The Democratic commissioners offered a proposal (.pdf) suggesting that the public be allowed to weigh in on whether the FEC should also implement new regulations to fill in the gaps created by the Supreme Court's decision that corporations could run political ads. Should the public have a say as to whether current disclosure rules require something more than disclaimers like, "Paid for by Americans for Mom and Apple Pie" on political ads run by shell entities created by corporate interests? The Republican commissioners said no, accusing the Democratic commissioners of holding the process of eliminating the defunct regulations hostage to their quest for more regulation of speech.
Who is at fault? Observers of the FEC have long argued that the Republican commissioners are stonewalling any effort at enforcing the law. Republican commissioners and their supporters have begun firing back, saying that everyone agrees these old regulations must be taken off the books, and if the Democratic commissioners would leave it at that there would be no deadlock. After the old regulations are struck from the books, Republicans say the new regulations sought by the Democratic comissioners could be taken up in a separate rulemaking process.
It's an insincere position for many reasons, not the least of which is the Republican commissioners' deeply-held belief that there should be no such additional regulation; one GOP commissioner was quoted as saying, "The last thing we need is even more regulation." Even if the newly sought regulations were included in a separate rulemaking process, the Republican commissioners have signaled they would again vote as a bloc to prevent the process from going forward. The Republican commissioners are hiding behind their anti-regulatory ideology as an excuse to deny the public an opportunity to exercise their First Amendment rights.
There is no harm in leaving the old regulations on the books. Eventually, the regulations need to be taken off of the books, but that's merely a housekeeping matter. When the Supreme Court overruled the regulations in question the FEC immediately (a year ago now) issued a statement saying it would not seek to enforce them, a position that they have abided by. The feigned urgency of removing these regulations is a symbol of the Republican commissioners' desire to deregulate our political system and nothing more; as the same GOP commissioner put it, this is a rare opportunity to shrink the Code of Federal Regulations, as though the existence of a regulation is reason enough to abolish it. In contrast, the Republican commissioners' vote to block necessary new regulations comes with a substantial cost: it leaves corporations free to game the system of existing disclosure requirements in order to clandestinely impact our elections. We saw Target attempt to do so in Minnesota last year, and other corporations that we haven't found out about yet (and maybe never will) surely did the same.
Disclosure is the lifeblood of our campaign finance laws.

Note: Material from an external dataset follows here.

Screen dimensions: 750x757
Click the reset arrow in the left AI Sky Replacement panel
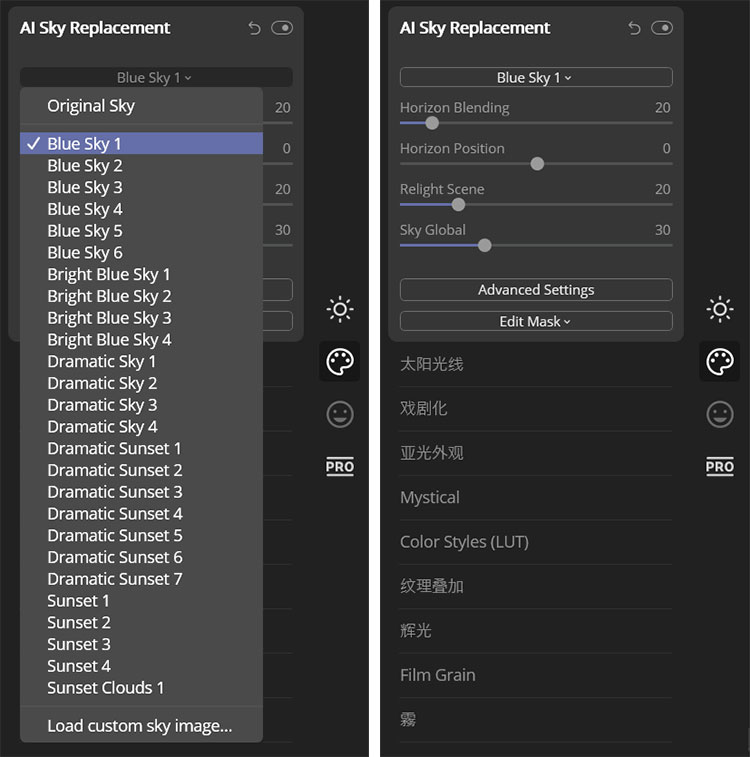click(x=254, y=28)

There is a clear need to adjust the campaign finance disclosure regime in response to the introduction of corporations into the campaign finance business, courtesy of the Supreme Court. The FEC, with three Republican commissioners dead set against any new regulation, appears unable to meet this challenge. What to do about their inability to act will be the topic of a panel I am planning to moderate entitled, "The FEC: Friend or Foe?" at this year's Netroots Nation convention June 16-19 in Minneapolis. A group of experts and practitioners before the FEC will discuss what's causing the deadlock and how to address it. If you'll be at Netroots Nation, keep an eye out for the panel; and if you aren't yet planning to attend, hopefully I've convinced you to stop by and find out the rest of the story.
*By law, the FEC is composed of three Democratic commissioners and three Republican commissioners.